There is growing malaise, growing administrative hurdles faced by medical professionals. There is maintenance of certification, which either you're going to do or you're going to make the difficult decision about taking on the hazards of joining the boycott. There's the anticipated implementation of ICD-10, which will be very onerous, difficult, and time-consuming. There's EHR adoption, and now there are even vendor changes that require us to go through that whole process again. I once blogged about how EHR adoption was the worst year of my life professionally. Maybe that's going to happen again. There is stage 2 of meaningful use. There are CMS audits that we deal with and the burden of documentation. I've previously blogged about the review of systems and how, if you miss one element of the ten-element review of systems, your note is completely invalid -- a standard that is really not held to by anyone (certainly not CMS). Where else does it have to be perfect or it's a zero?

GEFYS

These developments have really distracted me and other physicians from making patients our first priority.
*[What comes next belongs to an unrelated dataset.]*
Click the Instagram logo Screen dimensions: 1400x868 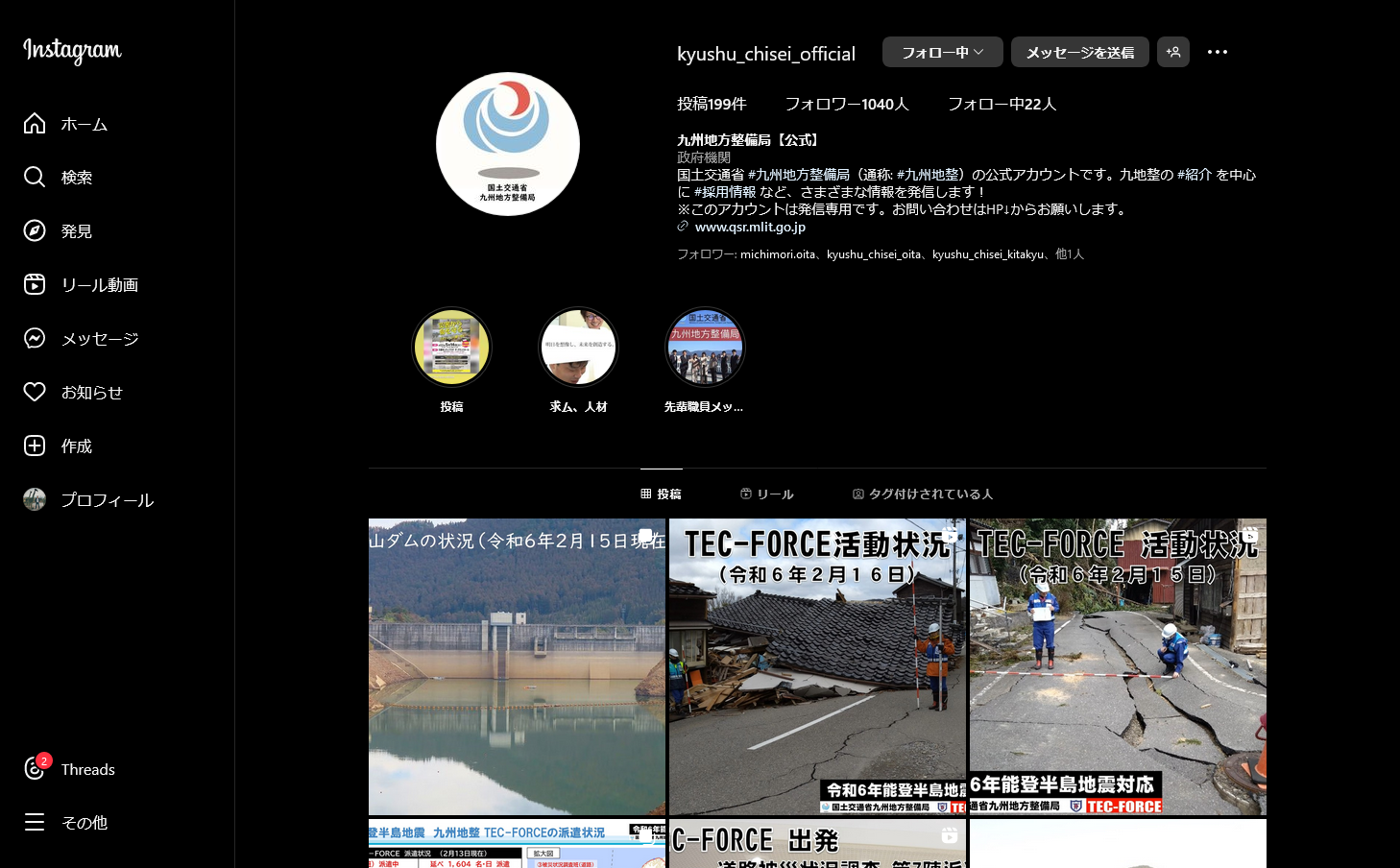[x=72, y=50]
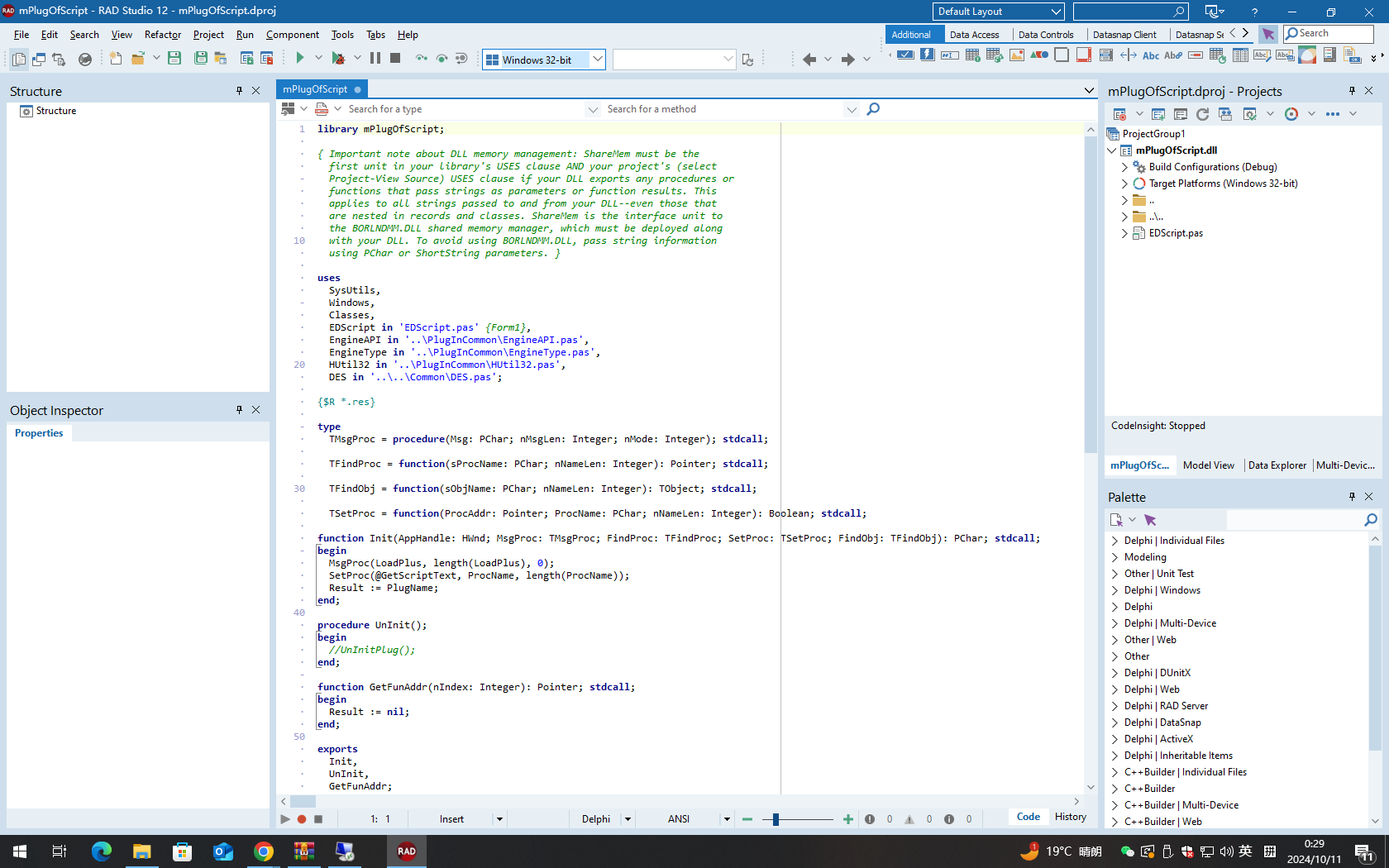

I've never been accused of being Pollyanna, but I still believe that those bad cases represent the exception, not the standard of healthcare delivery. In my own role as a physician leader at a local hospital, as a cardiac cath lab director and a cardiovascular steering committee director, I began to think about ways to encourage other members of the team, doctors and nurses but also myself, to prioritize patient care. At Lawrence General I began a small movement, a pay-it-forward concept that I call GEFYS, which stands for "good enough for your spouse (or significant other)." I have this little card that I share [with "GEFYS?" printed on it]. I'm not sure of its impact, but I really have been impressed by the consideration doctors and nurses give to it when I introduce the concept. It gives me hope that we can all rekindle the calling that made us choose a career in medicine in the first place. It's a small but not insignificant shift in the conversation around the hospital. It can begin to change physicians' hearts and help them reflect on the honor and gravity of our work. But it also reminds me of the critical aspect of patient care: to treat our patients with the highest aspect of love and attention that we would give our own family or loved ones. In my comings and goings, I keep the card tucked in my jacket pocket, and I sometimes even rub it when I'm getting frustrated, when I'm facing some kind of bureaucratic issue or hassle.
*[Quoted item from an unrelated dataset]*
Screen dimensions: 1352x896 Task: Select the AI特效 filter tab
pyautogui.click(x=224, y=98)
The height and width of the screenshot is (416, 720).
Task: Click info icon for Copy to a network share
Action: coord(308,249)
My last word on the subject is that I think we all have to remind one another to keep in mind what's true and pure and right and noble and admirable about our profession and why we went into this in the first place. It's not easy when we feel under siege. Conceding on these issues -- capitulating, as I thought of doing with my pacemaker patient when I was being hassled about approval for a pacemaker implantation -- actually makes us part of the problem rather than a last refuge of hope for a really broken system. This slight tactile reminder for me -- maybe just the touching of it, feeling the raised letters in my pocket -- can be of value as a reminder to stay centered. Occasionally, we get some good news, a reminder of why we do this. Patients don't often send notes, but one sent a note to the cath lab, thanking us for the care we provided when we put a stent in the patient's coronary artery and relieved him of his anginal symptoms. This got posted on the cath lab board to remind us all why we do this.